■ Work required: Take the entries below and print only the lines from the one with "The height and width of the screenshot is (1177, 2560)." through the one with "Click Apply setting", exactly as they stand, both ends included.

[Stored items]
=== Section Start ===
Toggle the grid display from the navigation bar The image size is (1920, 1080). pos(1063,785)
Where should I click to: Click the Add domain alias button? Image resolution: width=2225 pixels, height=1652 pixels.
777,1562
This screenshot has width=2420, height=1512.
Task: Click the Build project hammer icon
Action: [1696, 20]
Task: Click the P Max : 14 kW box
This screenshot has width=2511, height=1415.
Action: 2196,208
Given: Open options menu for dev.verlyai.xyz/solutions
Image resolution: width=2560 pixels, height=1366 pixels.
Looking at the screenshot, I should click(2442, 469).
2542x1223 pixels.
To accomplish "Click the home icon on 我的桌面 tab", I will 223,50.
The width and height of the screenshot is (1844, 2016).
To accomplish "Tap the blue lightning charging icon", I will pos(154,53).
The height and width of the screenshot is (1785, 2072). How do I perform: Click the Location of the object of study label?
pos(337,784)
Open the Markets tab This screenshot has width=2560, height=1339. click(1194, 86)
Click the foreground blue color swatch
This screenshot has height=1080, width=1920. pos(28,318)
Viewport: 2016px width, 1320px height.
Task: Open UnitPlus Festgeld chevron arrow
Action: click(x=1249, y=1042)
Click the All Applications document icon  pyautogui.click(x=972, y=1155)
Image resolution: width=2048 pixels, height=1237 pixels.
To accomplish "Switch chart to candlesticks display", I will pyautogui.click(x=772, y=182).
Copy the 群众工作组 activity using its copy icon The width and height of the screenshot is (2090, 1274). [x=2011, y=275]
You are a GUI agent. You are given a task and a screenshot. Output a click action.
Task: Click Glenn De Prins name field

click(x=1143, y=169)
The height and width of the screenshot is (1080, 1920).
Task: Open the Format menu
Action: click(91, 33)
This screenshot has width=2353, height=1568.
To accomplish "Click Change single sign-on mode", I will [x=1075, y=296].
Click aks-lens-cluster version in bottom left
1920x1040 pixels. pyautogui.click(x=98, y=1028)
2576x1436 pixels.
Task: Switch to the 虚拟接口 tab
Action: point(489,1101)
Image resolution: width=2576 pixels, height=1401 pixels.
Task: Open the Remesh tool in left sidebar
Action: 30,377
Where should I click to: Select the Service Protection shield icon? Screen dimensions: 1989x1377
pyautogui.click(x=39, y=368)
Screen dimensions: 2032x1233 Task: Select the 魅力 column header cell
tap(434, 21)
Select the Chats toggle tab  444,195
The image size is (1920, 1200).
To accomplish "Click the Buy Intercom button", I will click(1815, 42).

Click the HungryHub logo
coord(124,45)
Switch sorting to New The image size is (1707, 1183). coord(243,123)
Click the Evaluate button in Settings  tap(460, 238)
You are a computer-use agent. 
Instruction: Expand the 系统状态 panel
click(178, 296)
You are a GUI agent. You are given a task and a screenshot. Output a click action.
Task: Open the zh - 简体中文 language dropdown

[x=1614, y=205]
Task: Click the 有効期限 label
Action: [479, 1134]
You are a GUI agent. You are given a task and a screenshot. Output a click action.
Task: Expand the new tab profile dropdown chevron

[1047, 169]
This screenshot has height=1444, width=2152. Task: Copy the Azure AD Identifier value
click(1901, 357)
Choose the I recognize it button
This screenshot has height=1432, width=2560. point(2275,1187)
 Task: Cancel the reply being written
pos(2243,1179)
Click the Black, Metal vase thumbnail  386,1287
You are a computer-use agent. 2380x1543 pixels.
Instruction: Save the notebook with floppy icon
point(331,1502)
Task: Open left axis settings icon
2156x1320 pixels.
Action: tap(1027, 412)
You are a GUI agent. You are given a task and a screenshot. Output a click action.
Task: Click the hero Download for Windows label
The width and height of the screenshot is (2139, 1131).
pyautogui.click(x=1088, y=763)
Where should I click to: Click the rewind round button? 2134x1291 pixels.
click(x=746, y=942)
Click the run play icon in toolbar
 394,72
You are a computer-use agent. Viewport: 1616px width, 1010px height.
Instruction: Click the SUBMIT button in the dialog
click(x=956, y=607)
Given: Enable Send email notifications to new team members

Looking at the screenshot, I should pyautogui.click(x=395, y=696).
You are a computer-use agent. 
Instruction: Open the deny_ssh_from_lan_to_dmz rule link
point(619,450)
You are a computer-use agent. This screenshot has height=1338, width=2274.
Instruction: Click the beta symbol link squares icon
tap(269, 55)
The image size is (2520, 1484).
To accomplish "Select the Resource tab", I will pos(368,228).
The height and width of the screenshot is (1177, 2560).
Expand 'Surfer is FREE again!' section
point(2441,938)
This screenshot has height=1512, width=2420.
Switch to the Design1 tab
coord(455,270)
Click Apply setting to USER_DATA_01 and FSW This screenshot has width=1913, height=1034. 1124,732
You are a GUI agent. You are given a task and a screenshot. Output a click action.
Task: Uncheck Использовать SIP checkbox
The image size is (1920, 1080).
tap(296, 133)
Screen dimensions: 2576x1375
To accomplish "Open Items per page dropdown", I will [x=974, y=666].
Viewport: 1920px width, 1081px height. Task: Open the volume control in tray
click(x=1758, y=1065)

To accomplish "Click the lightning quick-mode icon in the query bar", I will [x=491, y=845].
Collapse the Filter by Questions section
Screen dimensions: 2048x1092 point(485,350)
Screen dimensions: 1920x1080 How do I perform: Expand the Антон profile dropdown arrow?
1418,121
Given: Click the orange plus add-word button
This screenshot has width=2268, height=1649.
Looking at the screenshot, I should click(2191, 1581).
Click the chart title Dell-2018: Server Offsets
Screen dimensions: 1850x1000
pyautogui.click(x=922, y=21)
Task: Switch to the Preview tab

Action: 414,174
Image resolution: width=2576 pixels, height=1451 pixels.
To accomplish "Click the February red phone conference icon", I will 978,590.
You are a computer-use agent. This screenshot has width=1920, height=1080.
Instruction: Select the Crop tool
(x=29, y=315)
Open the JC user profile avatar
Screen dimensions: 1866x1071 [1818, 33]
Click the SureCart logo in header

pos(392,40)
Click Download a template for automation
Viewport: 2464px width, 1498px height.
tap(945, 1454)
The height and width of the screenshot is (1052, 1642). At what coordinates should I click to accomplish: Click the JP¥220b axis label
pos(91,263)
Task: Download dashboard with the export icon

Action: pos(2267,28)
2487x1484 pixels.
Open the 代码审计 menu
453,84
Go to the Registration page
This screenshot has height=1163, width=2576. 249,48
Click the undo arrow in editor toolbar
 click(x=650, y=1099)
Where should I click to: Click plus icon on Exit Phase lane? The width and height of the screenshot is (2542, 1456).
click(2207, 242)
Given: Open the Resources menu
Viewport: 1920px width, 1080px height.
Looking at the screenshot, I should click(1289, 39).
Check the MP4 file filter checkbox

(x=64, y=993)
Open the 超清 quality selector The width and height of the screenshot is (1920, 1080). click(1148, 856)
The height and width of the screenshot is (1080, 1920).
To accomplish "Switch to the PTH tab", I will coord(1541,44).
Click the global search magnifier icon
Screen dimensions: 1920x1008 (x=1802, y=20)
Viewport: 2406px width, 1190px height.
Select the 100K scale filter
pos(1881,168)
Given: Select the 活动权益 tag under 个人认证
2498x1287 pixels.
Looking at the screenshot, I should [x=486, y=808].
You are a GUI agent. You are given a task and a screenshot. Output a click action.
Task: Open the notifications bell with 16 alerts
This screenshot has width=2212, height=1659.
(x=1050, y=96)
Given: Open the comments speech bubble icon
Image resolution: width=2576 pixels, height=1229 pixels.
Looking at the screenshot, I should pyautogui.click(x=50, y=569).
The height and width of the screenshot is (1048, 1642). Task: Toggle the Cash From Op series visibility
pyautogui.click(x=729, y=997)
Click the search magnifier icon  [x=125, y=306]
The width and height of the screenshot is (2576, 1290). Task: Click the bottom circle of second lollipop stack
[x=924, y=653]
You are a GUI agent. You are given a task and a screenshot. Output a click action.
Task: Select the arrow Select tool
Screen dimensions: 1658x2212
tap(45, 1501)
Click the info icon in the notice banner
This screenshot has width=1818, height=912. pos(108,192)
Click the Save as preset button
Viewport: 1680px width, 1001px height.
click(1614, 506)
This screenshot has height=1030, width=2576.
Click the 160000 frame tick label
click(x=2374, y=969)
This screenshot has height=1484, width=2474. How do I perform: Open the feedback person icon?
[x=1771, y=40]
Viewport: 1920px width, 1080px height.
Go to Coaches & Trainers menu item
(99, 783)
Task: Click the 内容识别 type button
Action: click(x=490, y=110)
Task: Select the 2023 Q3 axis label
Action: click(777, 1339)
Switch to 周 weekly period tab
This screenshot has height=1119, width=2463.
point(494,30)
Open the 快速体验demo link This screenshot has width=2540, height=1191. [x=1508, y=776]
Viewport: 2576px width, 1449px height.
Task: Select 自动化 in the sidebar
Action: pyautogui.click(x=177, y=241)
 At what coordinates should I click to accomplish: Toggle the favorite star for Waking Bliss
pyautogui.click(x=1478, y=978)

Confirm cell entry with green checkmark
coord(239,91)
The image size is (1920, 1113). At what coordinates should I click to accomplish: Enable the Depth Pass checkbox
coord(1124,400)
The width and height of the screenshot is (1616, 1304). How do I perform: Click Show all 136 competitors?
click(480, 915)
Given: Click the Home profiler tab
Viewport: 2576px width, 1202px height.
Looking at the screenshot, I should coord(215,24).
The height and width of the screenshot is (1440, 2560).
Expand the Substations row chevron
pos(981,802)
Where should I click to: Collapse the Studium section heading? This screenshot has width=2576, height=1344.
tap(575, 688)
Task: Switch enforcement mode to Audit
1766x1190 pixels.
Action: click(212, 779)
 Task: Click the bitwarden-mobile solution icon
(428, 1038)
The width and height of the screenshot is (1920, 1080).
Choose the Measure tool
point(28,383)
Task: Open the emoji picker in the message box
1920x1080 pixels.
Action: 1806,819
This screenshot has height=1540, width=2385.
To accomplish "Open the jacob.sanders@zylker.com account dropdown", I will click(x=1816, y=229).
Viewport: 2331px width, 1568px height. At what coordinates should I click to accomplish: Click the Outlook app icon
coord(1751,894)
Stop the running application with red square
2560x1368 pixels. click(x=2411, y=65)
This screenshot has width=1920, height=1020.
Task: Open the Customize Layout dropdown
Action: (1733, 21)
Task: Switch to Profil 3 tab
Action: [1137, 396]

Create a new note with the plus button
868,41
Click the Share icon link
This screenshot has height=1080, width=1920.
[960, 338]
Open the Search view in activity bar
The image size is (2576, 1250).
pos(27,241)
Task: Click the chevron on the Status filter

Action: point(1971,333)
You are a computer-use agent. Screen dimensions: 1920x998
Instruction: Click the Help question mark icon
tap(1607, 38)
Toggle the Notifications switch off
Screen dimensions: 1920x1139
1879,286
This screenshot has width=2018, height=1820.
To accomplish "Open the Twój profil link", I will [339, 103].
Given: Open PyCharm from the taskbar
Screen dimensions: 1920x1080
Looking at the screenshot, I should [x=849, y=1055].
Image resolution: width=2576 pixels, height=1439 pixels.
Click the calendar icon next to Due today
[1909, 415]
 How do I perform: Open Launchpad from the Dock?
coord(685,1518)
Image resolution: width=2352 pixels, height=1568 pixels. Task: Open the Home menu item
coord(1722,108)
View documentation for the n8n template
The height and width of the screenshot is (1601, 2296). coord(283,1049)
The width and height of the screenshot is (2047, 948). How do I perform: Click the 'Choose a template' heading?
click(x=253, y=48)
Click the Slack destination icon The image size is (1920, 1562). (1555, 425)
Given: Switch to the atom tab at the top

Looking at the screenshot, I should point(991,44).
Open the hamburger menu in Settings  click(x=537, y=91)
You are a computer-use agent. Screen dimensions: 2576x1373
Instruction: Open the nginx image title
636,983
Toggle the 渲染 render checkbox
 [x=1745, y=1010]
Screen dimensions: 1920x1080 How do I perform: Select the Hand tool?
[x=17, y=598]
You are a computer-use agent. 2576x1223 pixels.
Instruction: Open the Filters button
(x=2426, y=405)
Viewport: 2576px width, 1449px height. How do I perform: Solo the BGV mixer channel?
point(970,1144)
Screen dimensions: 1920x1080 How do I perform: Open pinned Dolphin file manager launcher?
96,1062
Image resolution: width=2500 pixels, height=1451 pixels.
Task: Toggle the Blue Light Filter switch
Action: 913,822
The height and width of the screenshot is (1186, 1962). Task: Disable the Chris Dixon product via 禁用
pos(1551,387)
=== Section End ===
■ The answer:
The height and width of the screenshot is (1177, 2560).
Expand 'Surfer is FREE again!' section
point(2441,938)
This screenshot has height=1512, width=2420.
Switch to the Design1 tab
coord(455,270)
Click Apply setting to USER_DATA_01 and FSW This screenshot has width=1913, height=1034. 1124,732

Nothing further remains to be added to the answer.